For the second consecutive week, the first two hours of the NBC morning program surged ahead of the show’s main rival, “Good Morning America” – not only capturing its usual lead among people between 25 and 54, the demographic most coveted by advertisers – but among overall audiences as well. It’s the first time the venerable A.M show has done so since late 2016, when it beat “GMA” among total viewers for the weeks of December 12, 2016 and December 19, 2016.
“Today” captured an average of nearly 1.64 million people between the ages of 25 and 54 for the week ended December 8th, according to Nielsen and an average of nearly 4.58 million viewers overall. Meanwhile, “GMA” lured an average of nearly 1.38 million people between 25 and 54 during the time period, along with an average of nearly 4.38 million overall. CBS’ “CBS This Morning” lured an average of 916,000 viewers between 25 and 54 and approximately 3.57 million viewers in total, Nielsen said.
“GMA” is typically the most-watched morning program in the U.S., with “Today” usually taking the lead among the advertiser demographic.

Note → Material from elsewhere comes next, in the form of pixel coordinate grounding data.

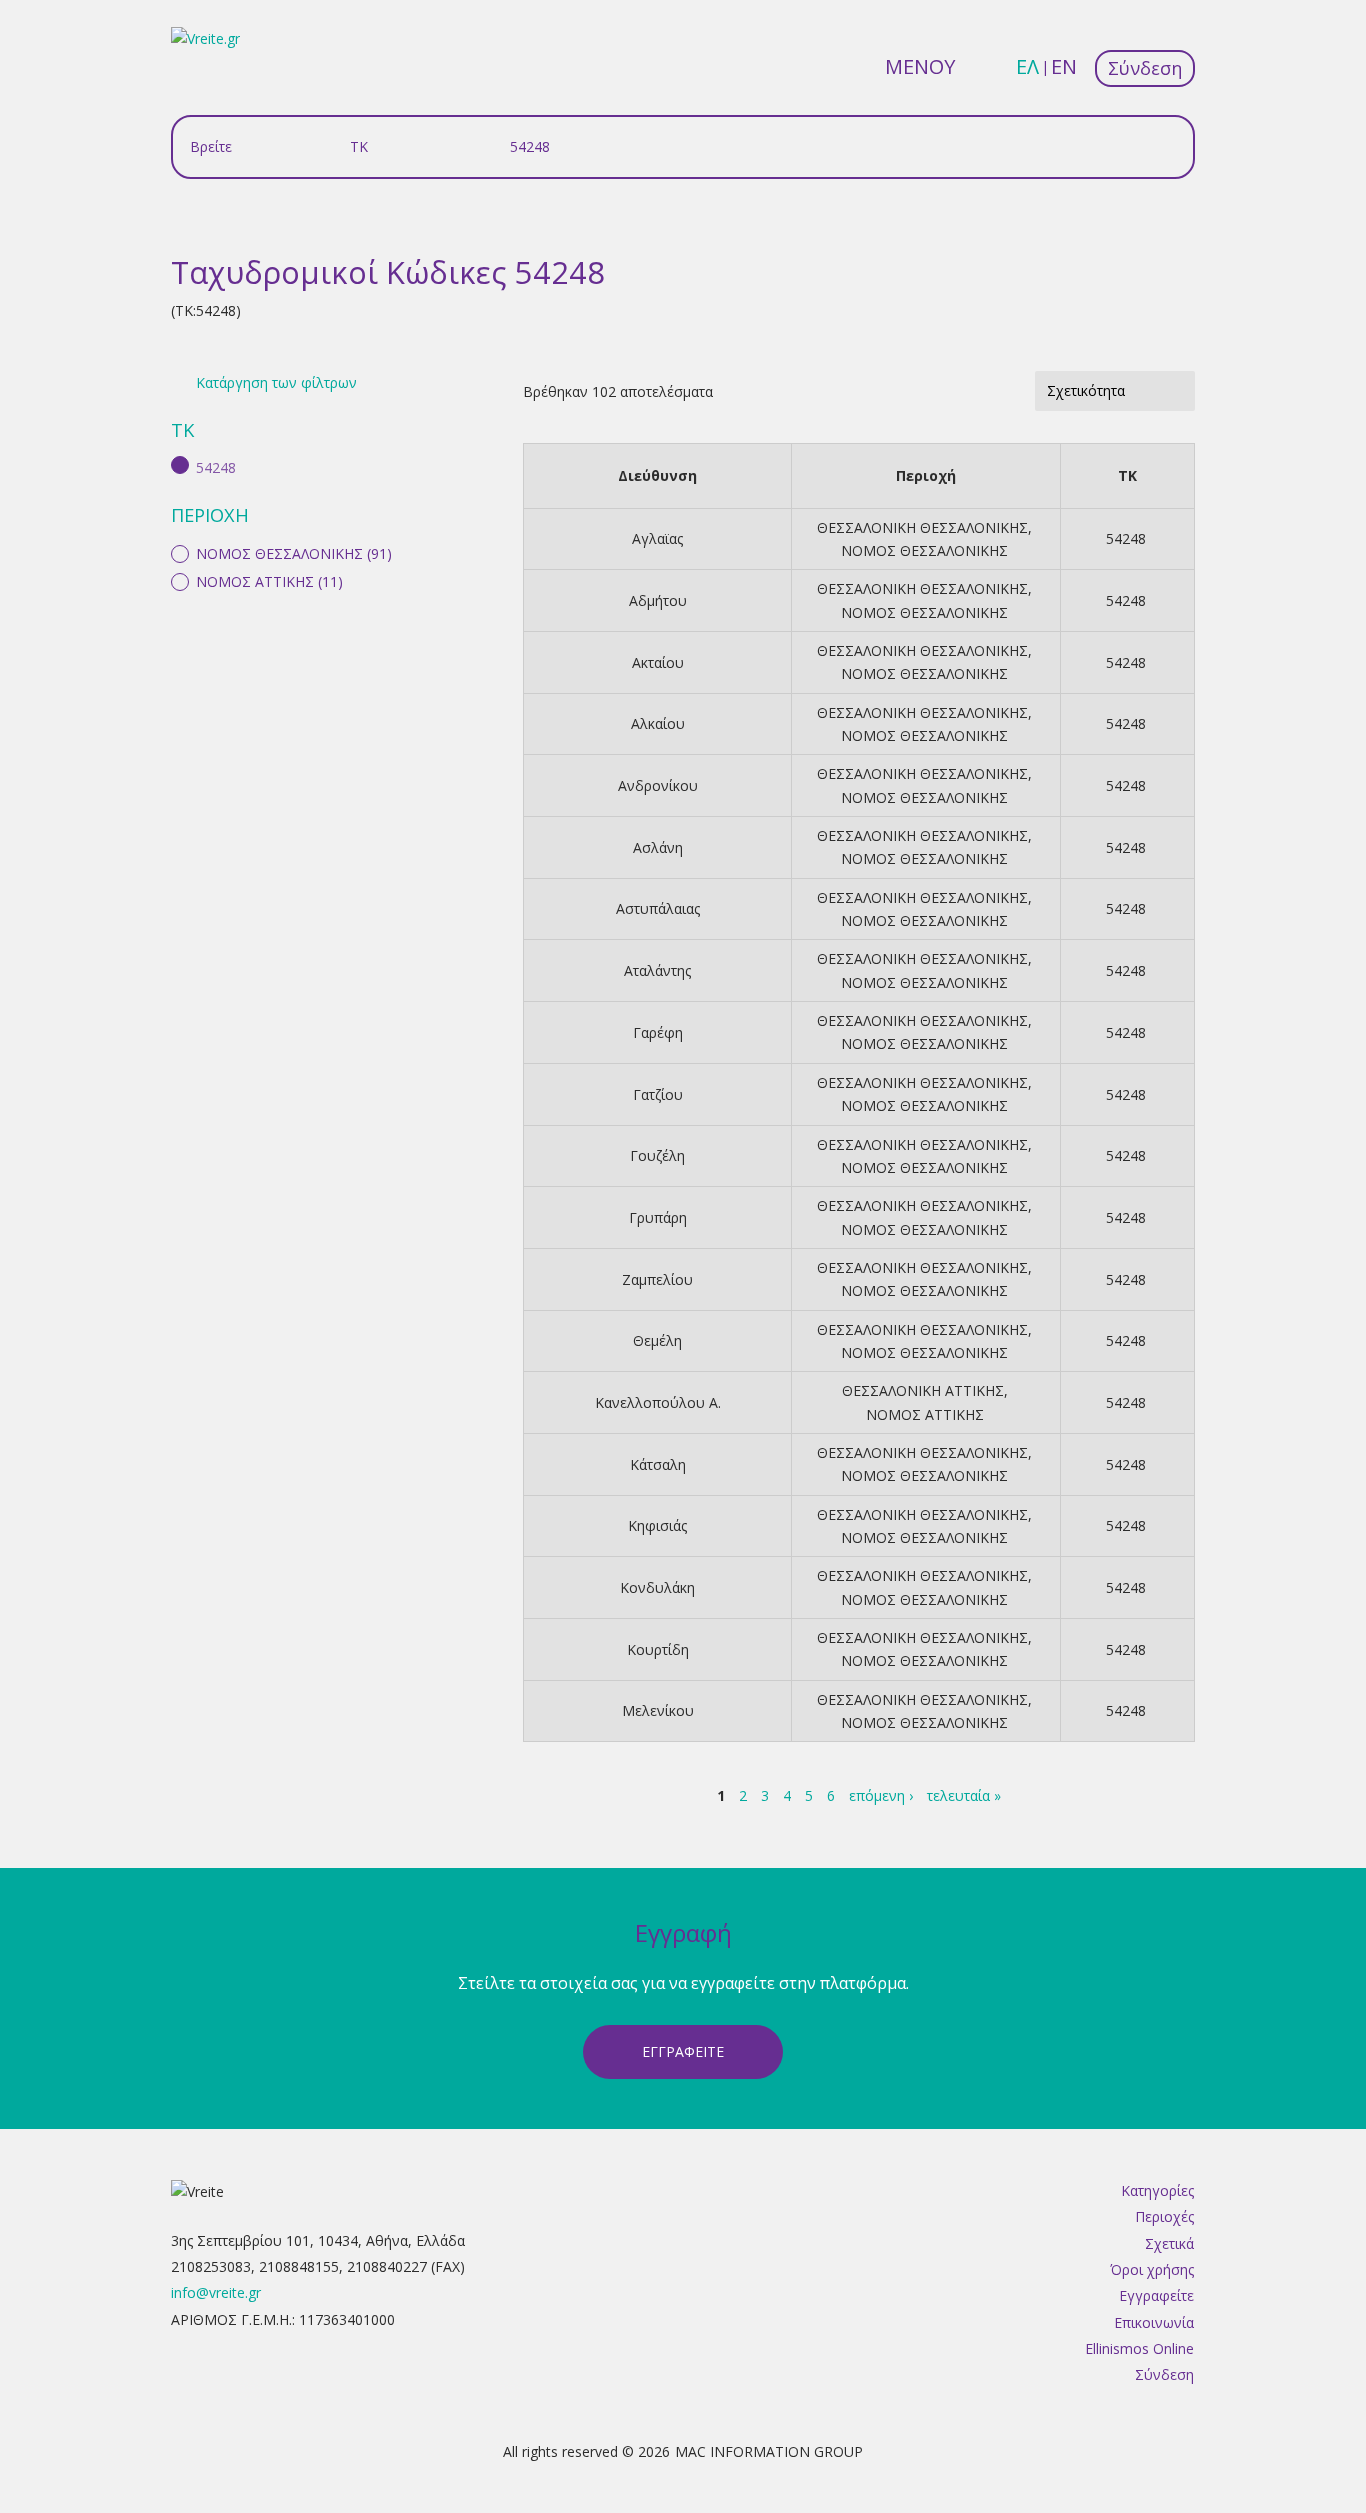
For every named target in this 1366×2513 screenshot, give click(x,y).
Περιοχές (1164, 2216)
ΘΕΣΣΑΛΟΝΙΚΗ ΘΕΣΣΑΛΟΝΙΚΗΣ (922, 527)
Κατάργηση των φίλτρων (276, 382)
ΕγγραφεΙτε (683, 2051)
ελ (1027, 66)
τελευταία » (964, 1795)
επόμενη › (881, 1795)
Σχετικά (1169, 2243)
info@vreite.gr (216, 2292)
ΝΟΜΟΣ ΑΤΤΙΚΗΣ (925, 1414)
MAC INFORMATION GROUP (769, 2451)
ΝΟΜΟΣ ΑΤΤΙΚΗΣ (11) (269, 581)
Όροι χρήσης (1152, 2269)
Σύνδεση (1145, 68)
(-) (183, 465)
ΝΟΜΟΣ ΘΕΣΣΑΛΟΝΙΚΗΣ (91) (294, 553)
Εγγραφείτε (1156, 2295)
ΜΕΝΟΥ (920, 66)
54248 (1126, 538)
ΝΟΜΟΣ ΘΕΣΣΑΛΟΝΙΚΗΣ (924, 550)
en (1064, 66)
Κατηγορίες (1157, 2190)
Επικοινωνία (1154, 2322)
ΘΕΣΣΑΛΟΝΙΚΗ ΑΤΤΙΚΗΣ (923, 1390)
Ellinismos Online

“Today” is under more scrutiny than in the recent past. The ouster of Lauer, who greeted viewers on the program for more than two decades, came as a surprise to the show’s audience, who found out about it when they tuned in to the November 29th broadcast of the show. That could serve as a reason for the recent viewer surge. “Good Morning America” broadcasts in Los Angeles were cut by coverage of wildfires in the area, which would also have affected viewer counts last week.
The numbers suggest the natural interest in the post-Lauer era of the show could subside. “Today” captured overall viewership of 4.9 million for the week ending December 1, while “GMA” won overall viewership of 4.36 million. That means “Today” lost some viewers week over week while “GMA” gained some.
At present, Savannah Guthrie and Hoda Kotb are co-anchoring t”Today.” Whether that team becomes permanent may not be known for some time.